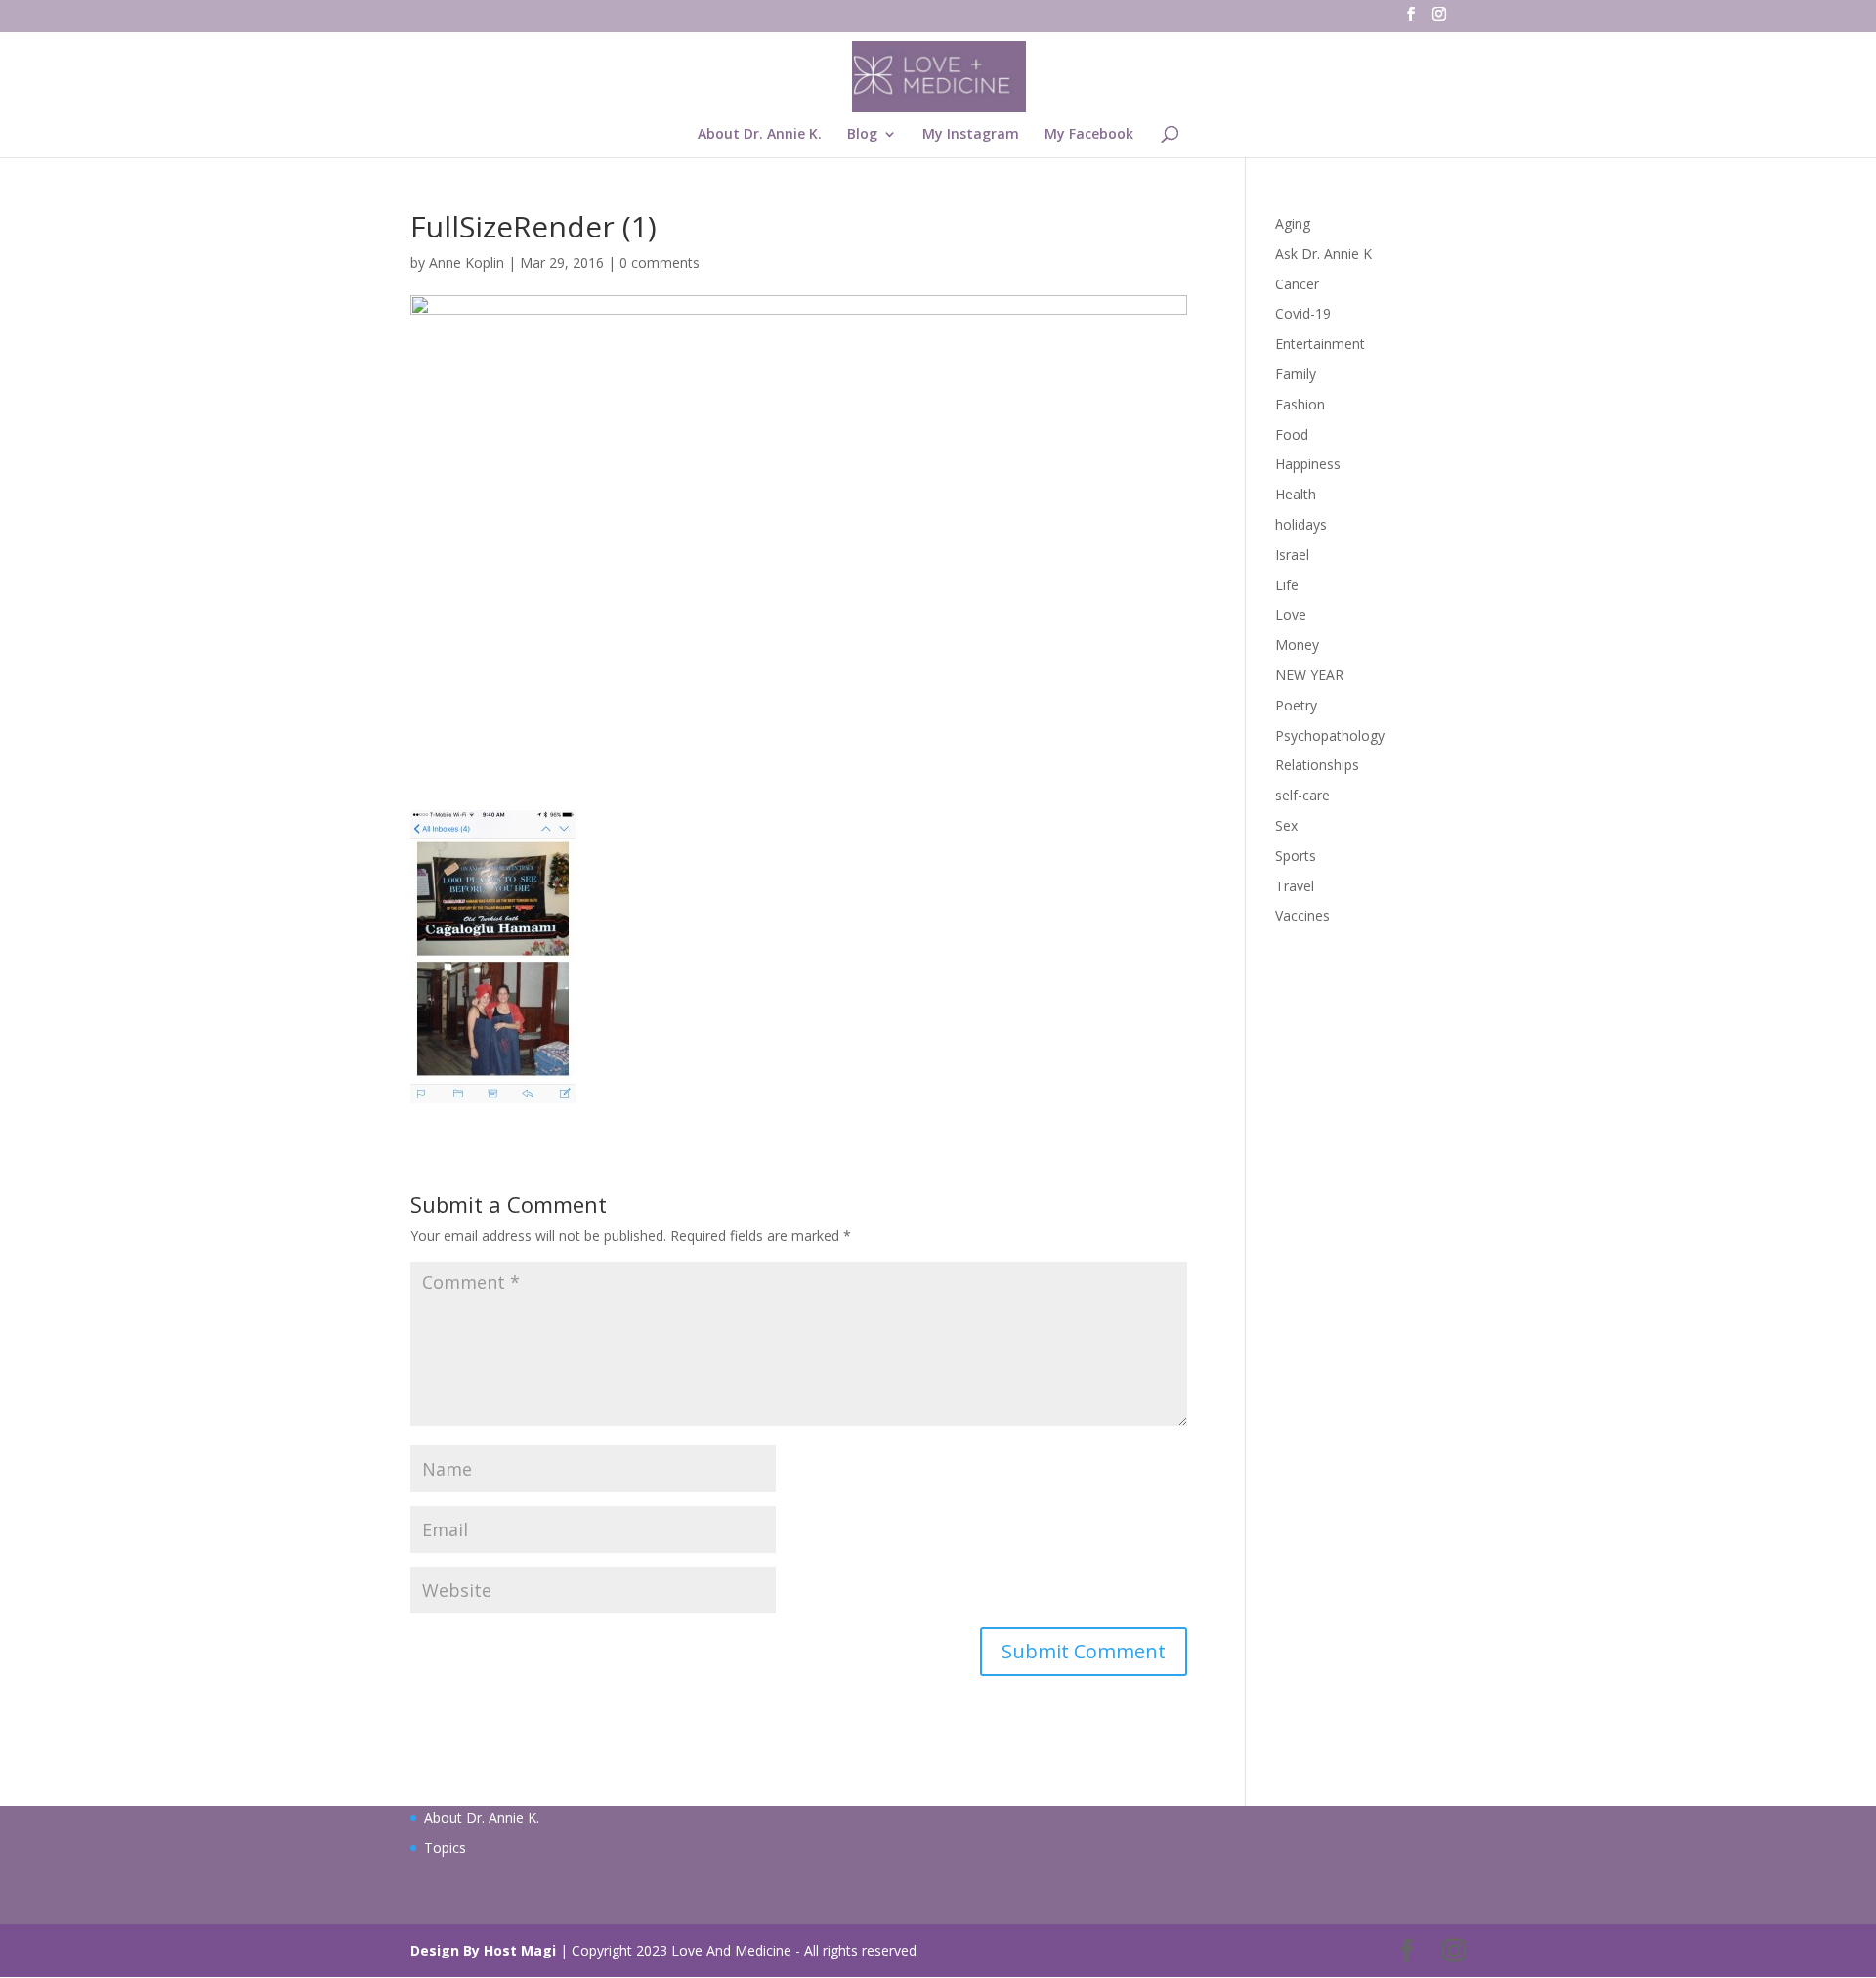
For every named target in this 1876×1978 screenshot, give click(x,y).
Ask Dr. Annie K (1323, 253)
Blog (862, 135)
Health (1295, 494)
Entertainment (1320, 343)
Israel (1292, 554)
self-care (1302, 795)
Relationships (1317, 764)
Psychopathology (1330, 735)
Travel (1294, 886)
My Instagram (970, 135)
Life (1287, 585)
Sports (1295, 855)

...

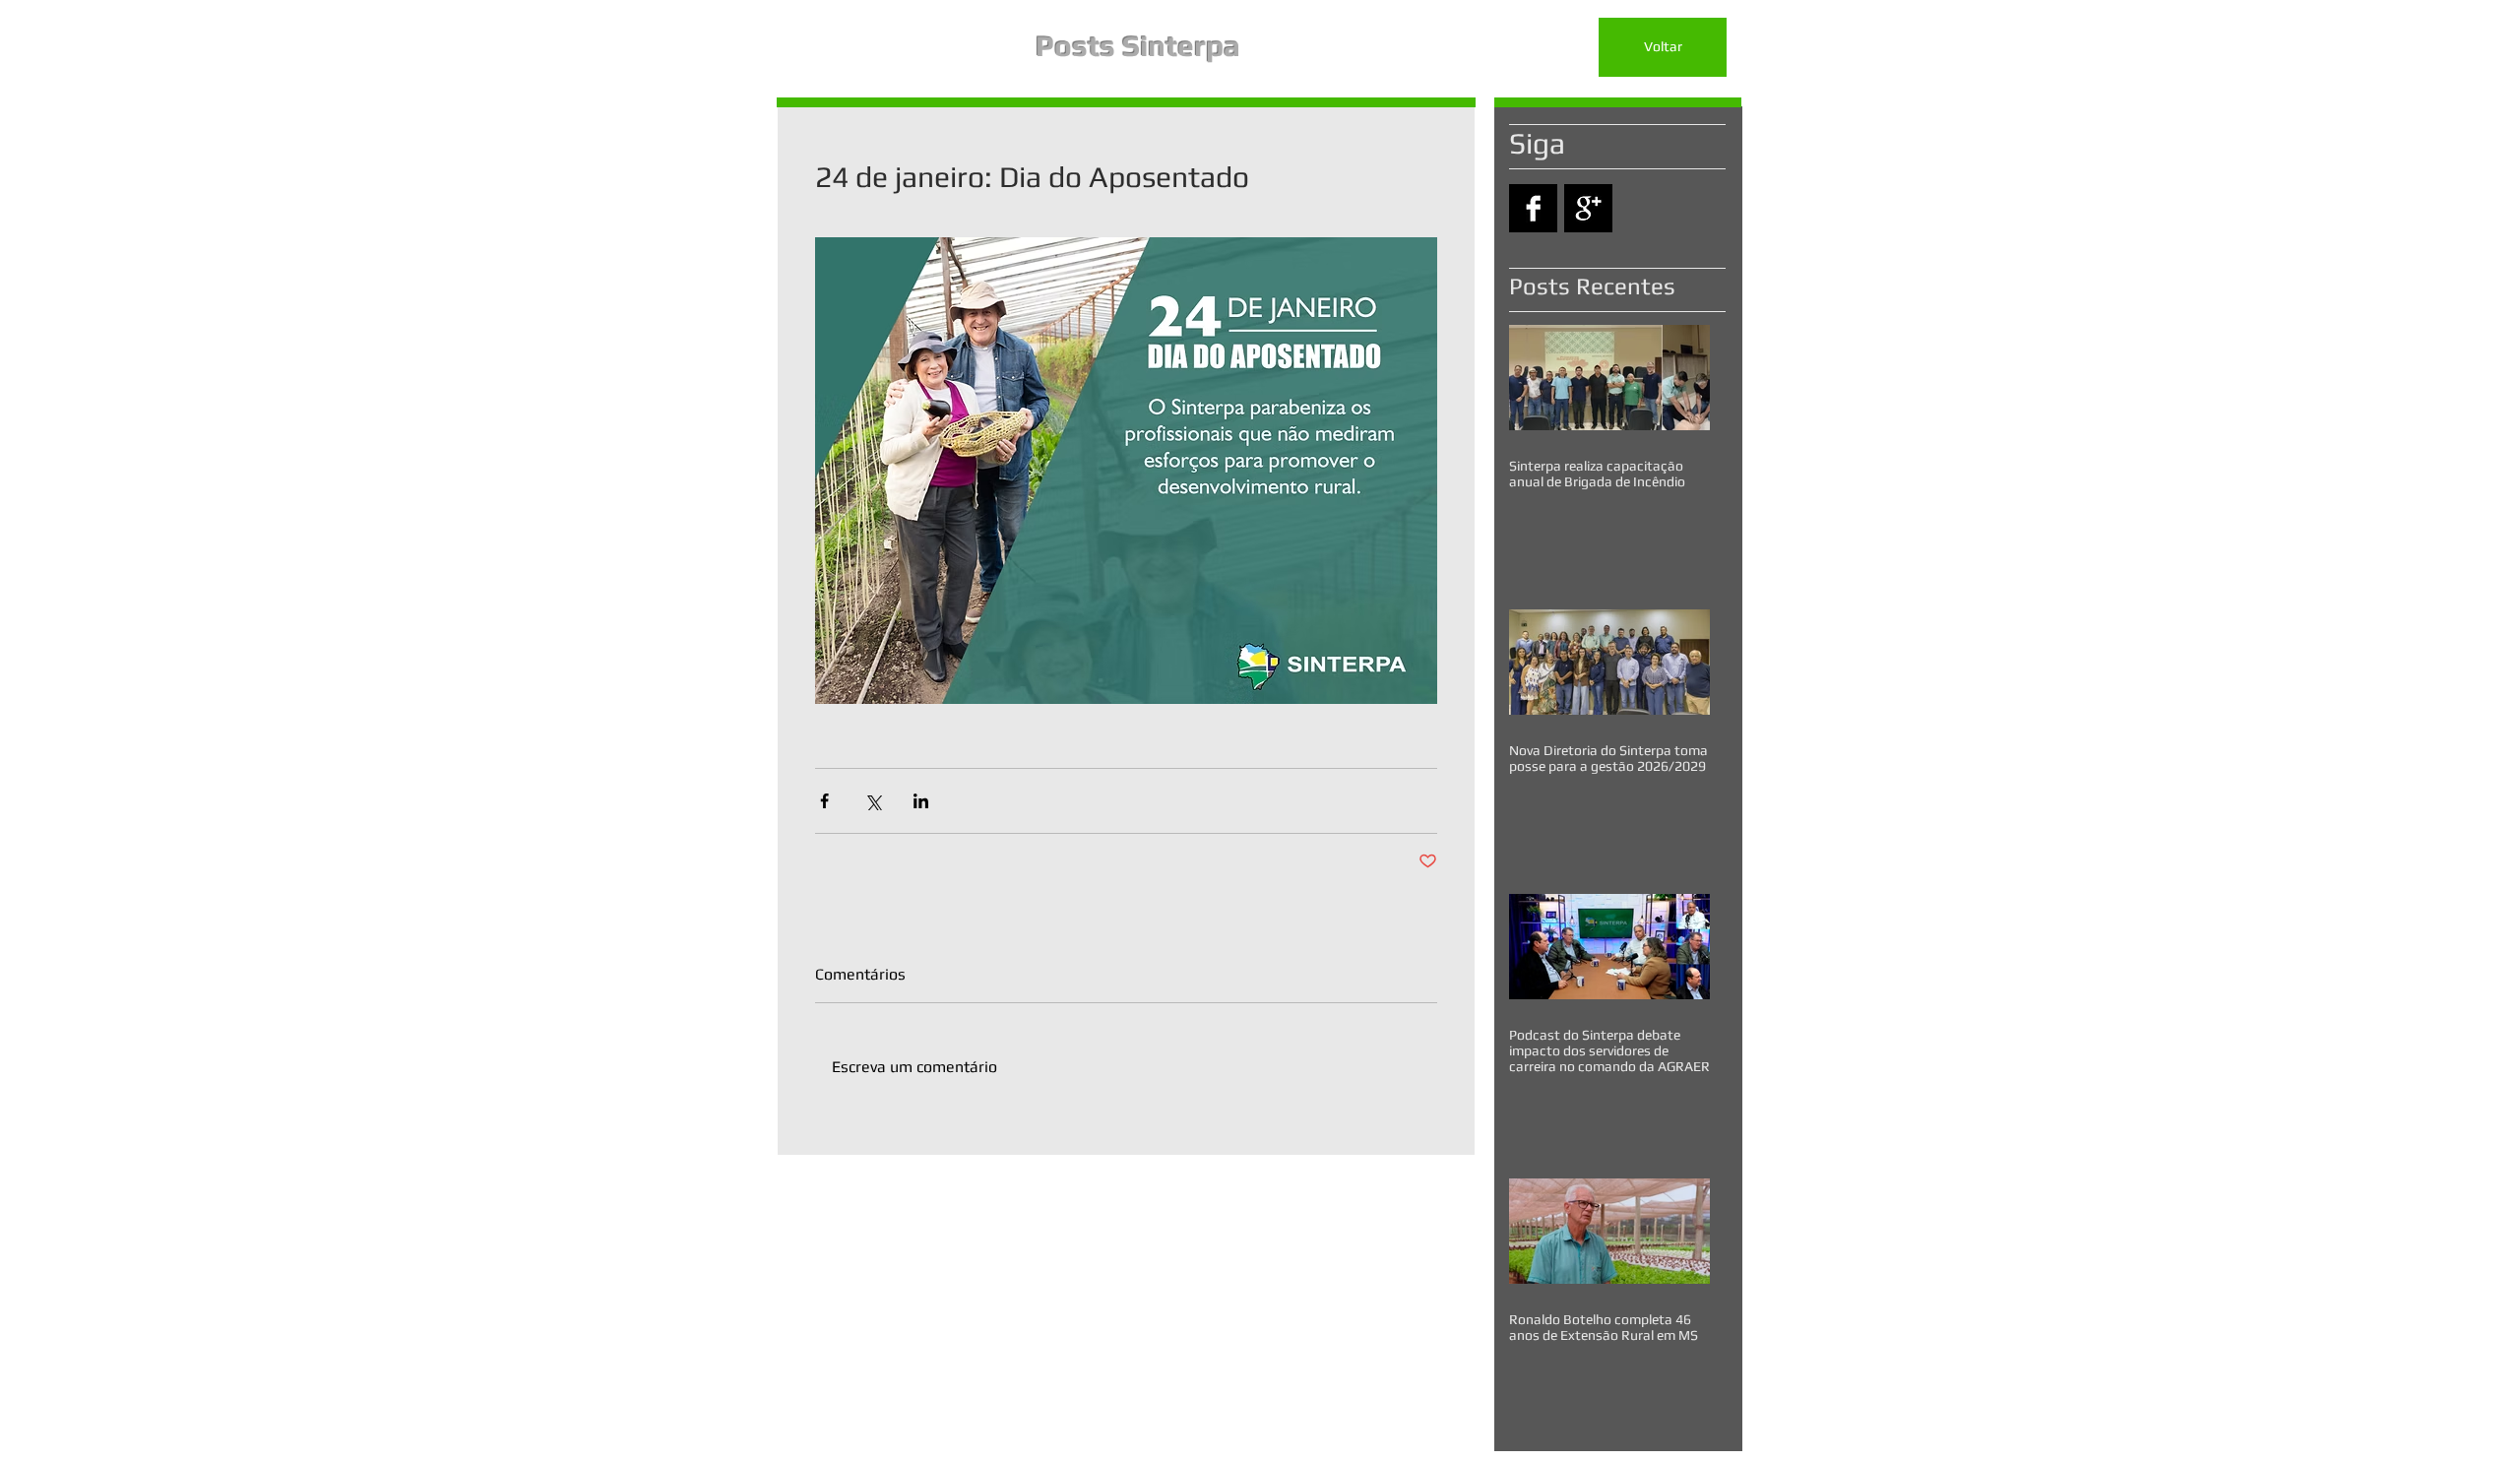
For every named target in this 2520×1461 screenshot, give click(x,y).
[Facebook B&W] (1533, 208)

* _TASK INSTRUCTIONS_:
Would you please copy exactly the part of the entries above that begins at the line containing "Israel (1292, 554)" and ends at the line containing "Sports (1295, 855)", both lines included?

* _ANSWER_:
Israel (1292, 554)
self-care (1302, 795)
Relationships (1317, 764)
Psychopathology (1330, 735)
Travel (1294, 886)
My Instagram (970, 135)
Life (1287, 585)
Sports (1295, 855)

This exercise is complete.